L’ostéotomie du genou est une intervention parfois méconnue, qui ne remplace pas l’articulation mais la préserve. Lorsque le genou s’use d’un seul côté à cause d’une déviation de l’axe de la jambe, corriger cet axe permet de soulager la zone abîmée et de retarder, parfois de plusieurs années, la pose d’une prothèse. Voici comment se déroule cette opération et à quoi ressemble la récupération.
Le principe : réaxer la jambe pour soulager le genou
Quand la jambe est déviée — en « jambes arquées » ou au contraire en « X » — l’appui du corps ne se répartit pas uniformément sur le genou. Il se concentre sur un seul compartiment, qui s’use prématurément. C’est souvent l’origine d’une arthrose du genou localisée d’un seul côté.
Le principe de l’ostéotomie est simple : en sectionnant puis en repositionnant l’os, le plus souvent au niveau du tibia, votre chirurgien réoriente la jambe pour reporter l’appui sur la partie restée saine. L’articulation n’est pas remplacée : on modifie sa mécanique pour la décharger.

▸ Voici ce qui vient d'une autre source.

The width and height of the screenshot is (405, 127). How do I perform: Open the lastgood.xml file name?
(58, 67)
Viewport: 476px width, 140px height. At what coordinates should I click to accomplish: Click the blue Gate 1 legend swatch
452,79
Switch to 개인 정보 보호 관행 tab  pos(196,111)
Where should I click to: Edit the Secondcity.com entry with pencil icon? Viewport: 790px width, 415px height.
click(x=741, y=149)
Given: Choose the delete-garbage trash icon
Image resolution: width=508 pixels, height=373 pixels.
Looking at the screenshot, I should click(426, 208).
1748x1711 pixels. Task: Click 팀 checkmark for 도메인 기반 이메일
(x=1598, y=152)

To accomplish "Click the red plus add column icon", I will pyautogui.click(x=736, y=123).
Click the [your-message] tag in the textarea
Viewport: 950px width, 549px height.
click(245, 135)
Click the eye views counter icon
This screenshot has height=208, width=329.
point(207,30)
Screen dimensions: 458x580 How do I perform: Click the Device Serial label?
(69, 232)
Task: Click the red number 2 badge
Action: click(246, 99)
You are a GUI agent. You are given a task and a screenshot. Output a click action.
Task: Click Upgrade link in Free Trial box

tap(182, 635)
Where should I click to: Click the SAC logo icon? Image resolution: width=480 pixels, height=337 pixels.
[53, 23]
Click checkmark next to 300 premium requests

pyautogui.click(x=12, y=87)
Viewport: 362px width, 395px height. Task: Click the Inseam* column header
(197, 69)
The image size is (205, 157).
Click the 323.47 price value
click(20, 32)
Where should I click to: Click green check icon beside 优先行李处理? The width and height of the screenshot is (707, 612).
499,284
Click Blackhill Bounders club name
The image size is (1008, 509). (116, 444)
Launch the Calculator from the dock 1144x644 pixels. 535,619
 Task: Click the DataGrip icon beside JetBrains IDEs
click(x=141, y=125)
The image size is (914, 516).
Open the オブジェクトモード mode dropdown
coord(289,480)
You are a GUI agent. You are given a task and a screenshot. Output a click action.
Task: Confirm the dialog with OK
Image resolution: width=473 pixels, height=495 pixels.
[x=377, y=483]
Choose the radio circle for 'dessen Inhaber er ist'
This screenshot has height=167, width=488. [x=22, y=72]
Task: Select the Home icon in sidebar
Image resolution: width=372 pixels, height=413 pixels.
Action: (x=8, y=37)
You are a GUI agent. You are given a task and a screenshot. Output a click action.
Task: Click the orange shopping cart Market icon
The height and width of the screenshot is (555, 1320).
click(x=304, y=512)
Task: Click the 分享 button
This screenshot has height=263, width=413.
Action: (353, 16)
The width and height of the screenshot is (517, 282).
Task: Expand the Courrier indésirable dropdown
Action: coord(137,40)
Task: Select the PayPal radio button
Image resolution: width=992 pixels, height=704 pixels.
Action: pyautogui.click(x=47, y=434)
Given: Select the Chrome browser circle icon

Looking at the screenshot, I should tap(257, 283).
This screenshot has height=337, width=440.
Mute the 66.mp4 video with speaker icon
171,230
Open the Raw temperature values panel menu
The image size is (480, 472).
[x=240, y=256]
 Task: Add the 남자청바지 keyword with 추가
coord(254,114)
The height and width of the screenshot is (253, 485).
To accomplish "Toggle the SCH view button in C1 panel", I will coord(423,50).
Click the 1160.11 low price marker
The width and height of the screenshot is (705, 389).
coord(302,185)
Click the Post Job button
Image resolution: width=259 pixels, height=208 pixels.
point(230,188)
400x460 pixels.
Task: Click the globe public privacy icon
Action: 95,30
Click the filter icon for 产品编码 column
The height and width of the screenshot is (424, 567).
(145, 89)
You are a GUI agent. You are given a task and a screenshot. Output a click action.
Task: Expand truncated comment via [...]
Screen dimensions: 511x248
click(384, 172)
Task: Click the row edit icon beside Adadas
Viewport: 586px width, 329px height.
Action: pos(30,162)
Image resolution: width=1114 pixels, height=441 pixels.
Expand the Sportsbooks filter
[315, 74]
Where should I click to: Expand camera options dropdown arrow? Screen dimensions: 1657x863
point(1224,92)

L’ostéotomie ne supprime pas l’usure existante : elle la met « au repos » en rééquilibrant les appuis.
Dans quels cas opérer ?
L’ostéotomie s’adresse à un profil de patient bien précis :
- une arthrose localisée à un seul compartiment du genou ;
- une déviation de l’axe de la jambe, mise en évidence par le bilan ;
- des patients plutôt jeunes et actifs, pour qui une prothèse serait prématurée ;
- une bonne mobilité du genou et un bon état général.
Tous les genoux ne se prêtent pas à cette technique. C’est le rôle du bilan, mené par votre chirurgien, de vérifier que l’ostéotomie est la solution la mieux adaptée à votre cas. Au CCOA, à Aubagne, le Dr Dessyn étudie l’axe de votre jambe et l’état de votre cartilage avant de proposer cette option.
Comment se déroule l’intervention ?
La correction est planifiée avec soin avant l’opération, à partir de mesures précises de l’axe de la jambe, pour obtenir un résultat fiable. Le jour de l’intervention, votre chirurgien réalise la coupe osseuse calculée à l’avance, corrige l’axe, puis fixe l’os dans sa nouvelle position à l’aide d’une plaque et de vis.
Cette planification rigoureuse est ce qui fait la précision du geste : il ne s’agit pas seulement de couper l’os, mais de lui donner exactement la bonne orientation.
Anesthésie et hospitalisation
L’intervention se déroule sous anesthésie générale ou loco-régionale, selon votre situation et l’avis de l’anesthésiste, que vous rencontrez en consultation avant l’opération. L’hospitalisation dure habituellement quelques jours.
Une prise en charge de la douleur est mise en place dès le réveil. Pour mieux comprendre cette étape, vous pouvez consulter notre page dédiée à l’hospitalisation.
Les suites et la rééducation
La récupération après une ostéotomie demande un peu de patience, car il faut laisser l’os consolider avant de le solliciter pleinement. Concrètement :
- l’appui sur la jambe est repris progressivement, selon les consignes de votre chirurgien, avec l’aide de cannes au début ;
- la rééducation accompagne ce retour à la marche et entretient la mobilité du genou ;
- la consolidation osseuse s’étale sur plusieurs semaines ;
- un suivi régulier contrôle la bonne cicatrisation.
La page après l’intervention détaille ce que vous pouvez attendre de ces premières semaines.
Quand reprendre ses activités ?
Le retour aux activités du quotidien se fait par étapes, à mesure que l’os consolide et que la marche redevient confortable. La conduite, le travail puis les loisirs sont repris selon votre évolution personnelle, et toujours après le feu vert de votre chirurgien.
L’ostéotomie étant précisément destinée à préserver un genou actif, la reprise sportive est un objectif assumé — mais elle se fait progressivement, une fois la consolidation acquise et la force récupérée.
Résultats attendus
Bien indiquée et bien réalisée, l’ostéotomie soulage la douleur en déchargeant le compartiment usé, et permet de retrouver un genou plus confortable au quotidien. Son grand intérêt est de préserver l’articulation : elle ne ferme pas la porte à une prothèse du genou ultérieure, mais permet souvent de repousser cette échéance de plusieurs années. Le choix se fait toujours avec vous, en fonction de votre gêne réelle et de votre mode de vie.